The officers asked Campana to break up the party, but wrote that he refused. “He said he didn’t want all these ‘children’ — and he kept referring to them as children throughout our contact — just randomly getting into vehicles and driving away if they hadn’t been checked for alcohol,” the report states. “He then quickly added that no one had been served alcohol at his house, but that he couldn’t control whether people received alcohol or came to his house intoxicated already.” [Pols emphasis]
Got that? The kids who were definitely not drinking at Gino Campana’s daughter’s high school graduation party where Gino just happened to have a bar set up couldn’t be allowed to drive away until being “checked for alcohol”–after which if you aren’t clear how this works they would be arrested for teenage alcohol consumption, and then most likely questioned about where they got the alcohol. Campana couldn’t just let the kids drive away conscionably, and that’s at least something, but he needed an alibi in the form of the kids having already showed up drunk to the party–which is of course very difficult to believe. This incident looks to have been perilously close to a real nightmare for Gino Campana, complete with criminal charges that would have cancelled his political upward mobility then and there.

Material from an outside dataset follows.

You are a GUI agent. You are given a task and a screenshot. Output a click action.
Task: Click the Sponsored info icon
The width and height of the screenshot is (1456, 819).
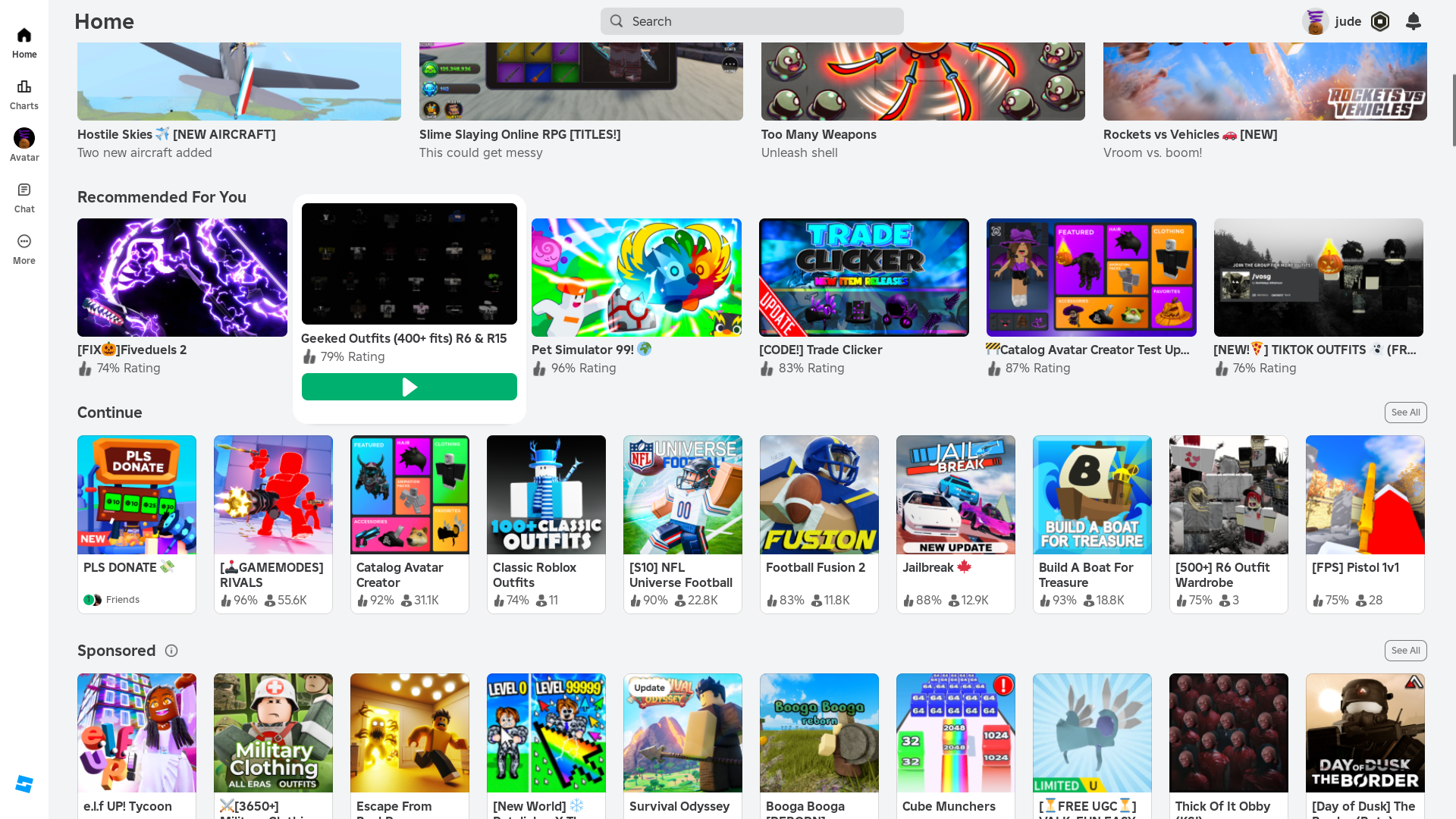coord(171,651)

“Campana said you’re not giving me a ticket and began to turn and walk away,” Wagner wrote. “I told Campana that he was very close to being arrested for Obstruction and that he needed to cooperate.” [Pols emphasis]
Campana got his ID and sent someone to clean the trash in the street. Officers in his yard found a beer pong table where the “kids” were playing, but Campana said they were using water.
In the end, Campana was cited only for the noise violation. And we’re left to ask the question: had Campana not been a rich Fort Collins city councilor, would the responding police have been this patient? Would the cops have taken Campana’s word that none of these kids were drinking at a high school graduation party where Campana supplied the booze if he were just an ordinary dad?
The Republican Party faithful at county assembly tomorrow are not going to approve.